Objetivo planteado 1:
Traduce al inglés esta oración del fragmento sobre las diferencias en la pareja: "La fórmula ideal sería: diferentes pero complementarios, no antagónicos."

Fragmento del texto:
____________

LAS
DIFERENCIAS EN LA PAREJA ¡QUÉ POCO NOS PARECEMOS!
Seguramente la mayoría de las personas nos hemos preguntado, en más de una
ocasión, ¿cómo han podido terminar juntas dos personas tan diferentes? Lo
hacemos refiriéndonos a determinados amigos o personas que conocemos. Si lo
pensamos detenidamente, esta sorpresa podría generalizarse con muchas parejas de
nuestro entorno. La explicación es sencilla, en contra de lo que pudiéramos
pensar: no buscamos en la pareja alguien parecido a nosotros, sino alguien que
nos complemente, que sea diferente, que destaque o nos dé seguridad en aquellos
puntos donde nos sentimos más débiles.
La
persona insegura intentará encontrar alguien que sobresalga por su seguridad y
su estabilidad emocional. El triste irá detrás de la persona alegre; el aburrido
buscará alguien divertido... ¿Pero hasta dónde funciona este principio? Los
especialistas sabemos que funciona razonablemente bien, siempre y cuando, los
dos, a pesar de sus diferencias, compartan los valores que para ellos son
fundamentales. Por ejemplo, la persona cobarde, que no se atreve a cambiar de
vida y acometer proyectos nuevos, buscará alguien con decisión, que le
proporcione seguridad y logre vencer sus miedos; pero no se sentirá bien si lo
hace saltándose principios que para él/ella son básicos; por ejemplo, si nuestro
protagonista es una persona con principios muy rectos, no le servirá de ayuda
una pareja poco escrupulosa, a la que no importe conseguir sus objetivos a
través de medios poco fiables o que atenten contra los legítimos derechos de los
demás.
La
fórmula ideal sería: diferentes pero complementarios, no antagónicos.
¿Qué
ocurre entonces para que muchas parejas sientan que son incompatibles? Sencilla
y desgraciadamente, ¡que se pasaron en las «diferencias»!
En estos
casos, una de las preguntas que más nos formulan es: ¿Cómo no fueron capaces de
darse cuenta antes de que eran una pareja condenada al fracaso?». La respuesta
es obvia: porque al comienzo de las relaciones, y especialmente en esa etapa de
atracción inicial, y aparente enamoramiento, sentimos más «con el corazón que
con la razón».
Indudablemente, la «química» interviene, pero también juegan un papel importante
las expectativas poco realistas que a veces nos formulamos, los deseos de
encontrar por fin a la pareja que estamos buscando, las circunstancias que nos
rodean —necesidad de encontrar una persona después de un fracaso amoroso, o
alguien que nos alegre y nos haga salir de esa etapa especialmente triste o
difícil que estamos pasando—. Al final, múltiples factores parecen encadenarse
para producir esa equivocación tan dolorosa.

____________

Datos proporcionados:
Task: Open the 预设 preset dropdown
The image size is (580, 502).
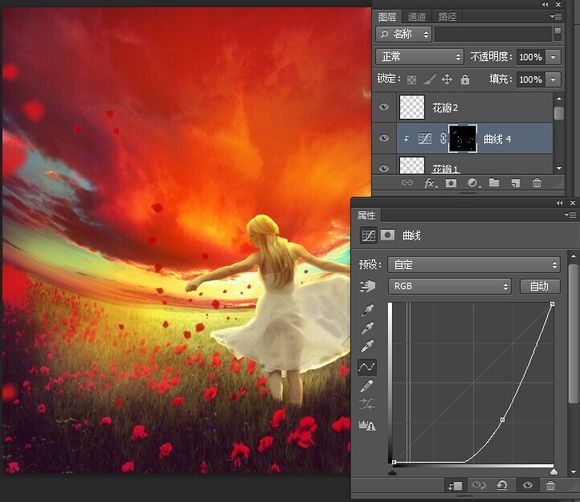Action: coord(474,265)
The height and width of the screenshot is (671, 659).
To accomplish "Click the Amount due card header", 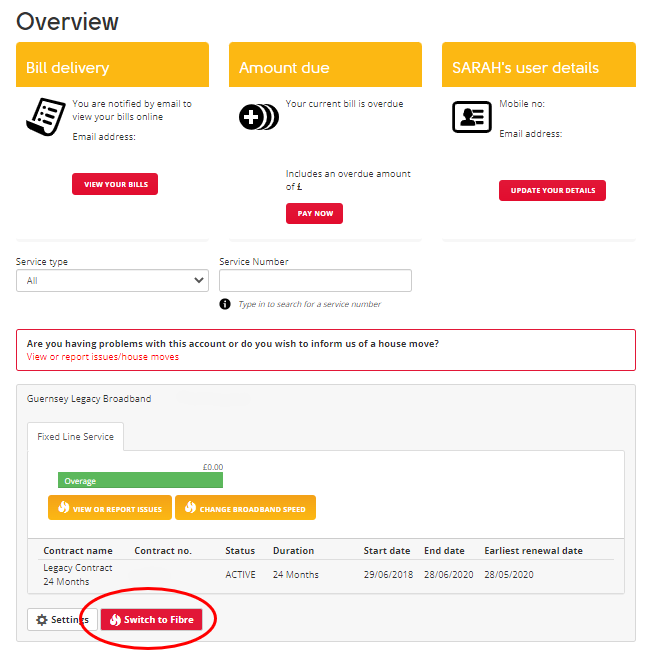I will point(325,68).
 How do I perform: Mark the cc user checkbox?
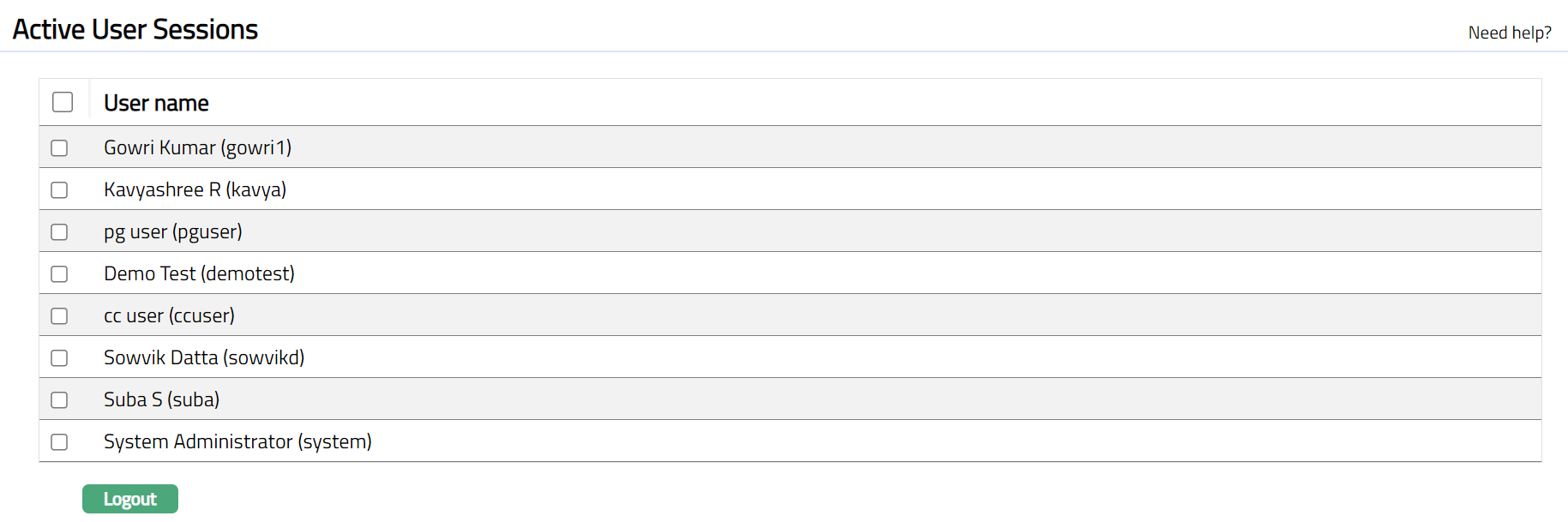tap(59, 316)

____________

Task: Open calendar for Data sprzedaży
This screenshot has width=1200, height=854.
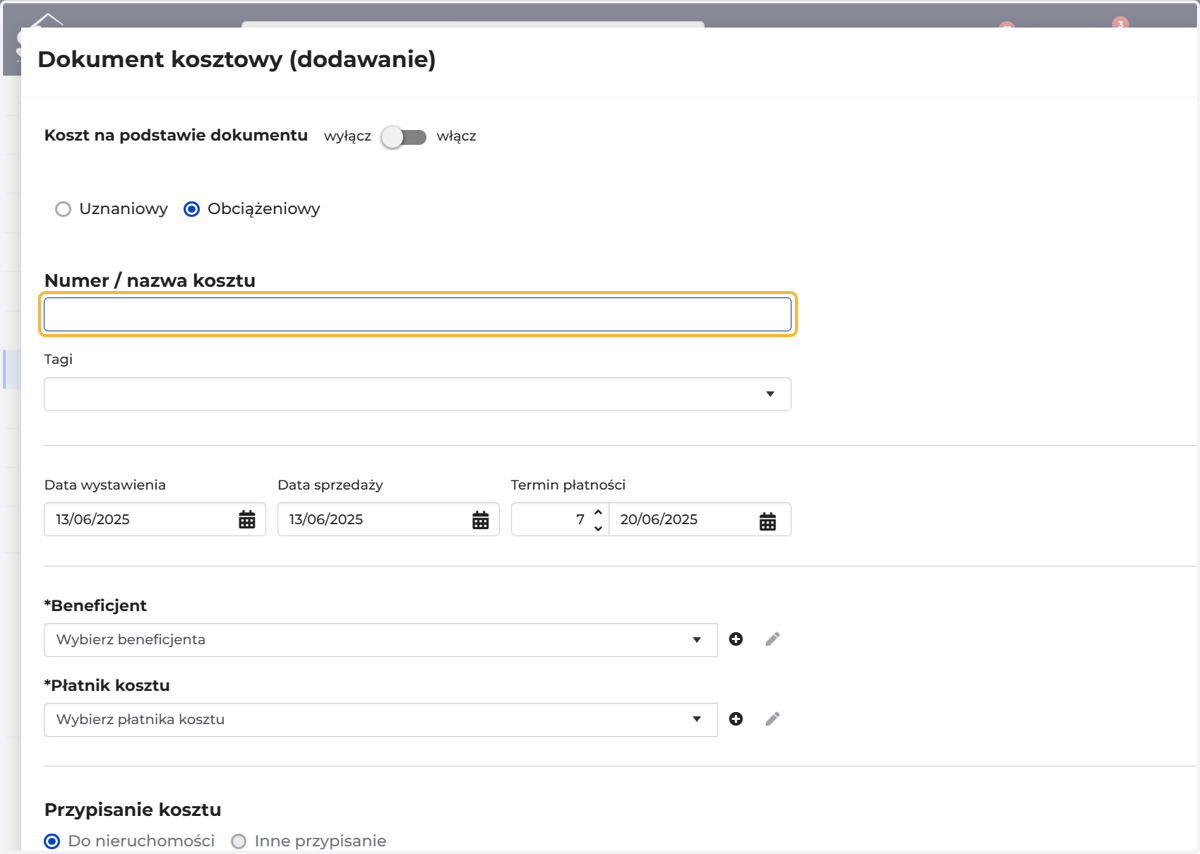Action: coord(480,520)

____________

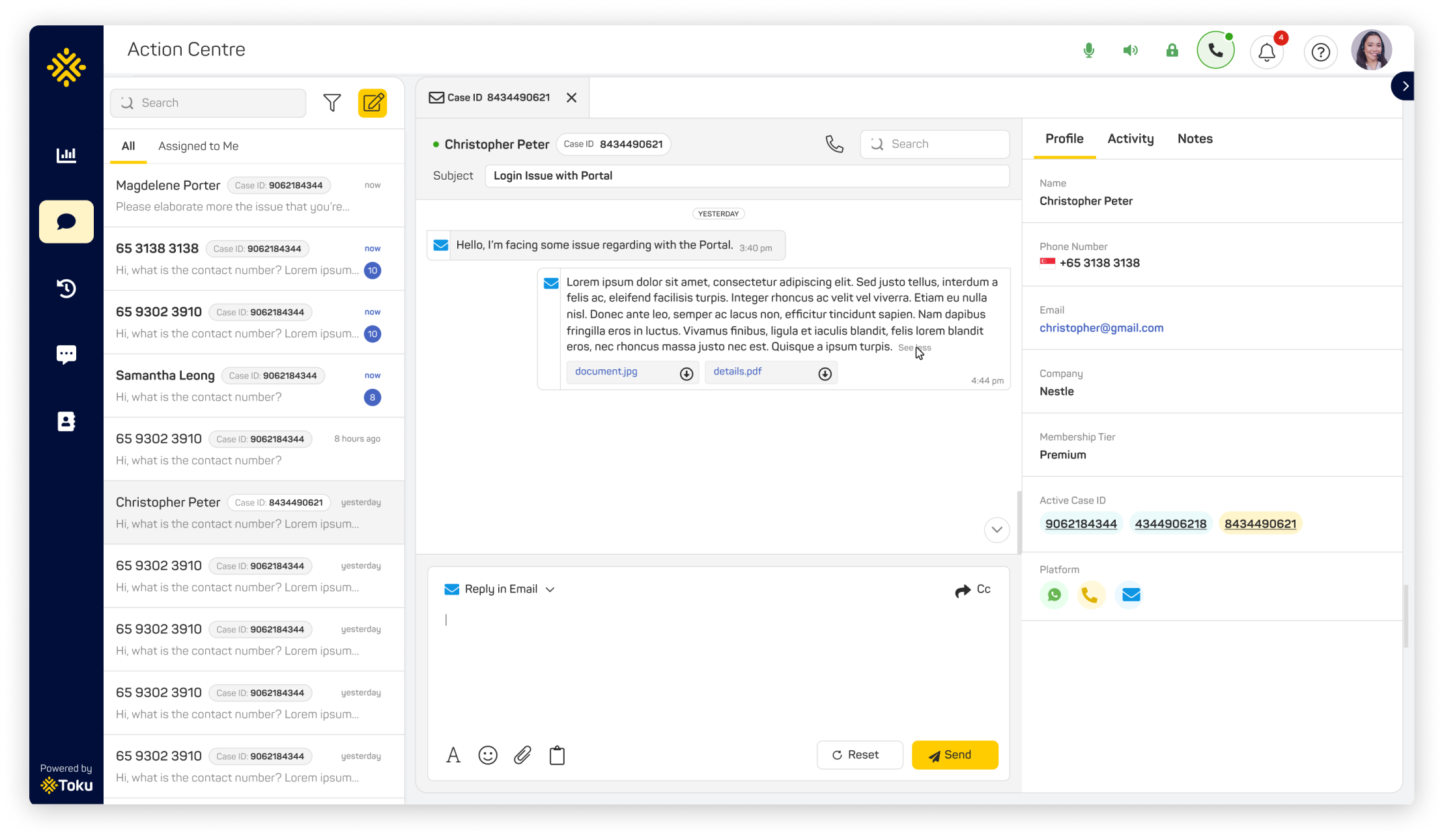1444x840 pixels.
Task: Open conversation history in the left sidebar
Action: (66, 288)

____________

Objetivo planteado 2:
Reúne todas las líneas del listado que contengan la cadena "Task".

Respuesta escrita 1:
The ideal formula would be: different but complementary, not antagonistic.

Respuesta escrita 2:
Task: Open the 预设 preset dropdown
Task: Open calendar for Data sprzedaży
Task: Open conversation history in the left sidebar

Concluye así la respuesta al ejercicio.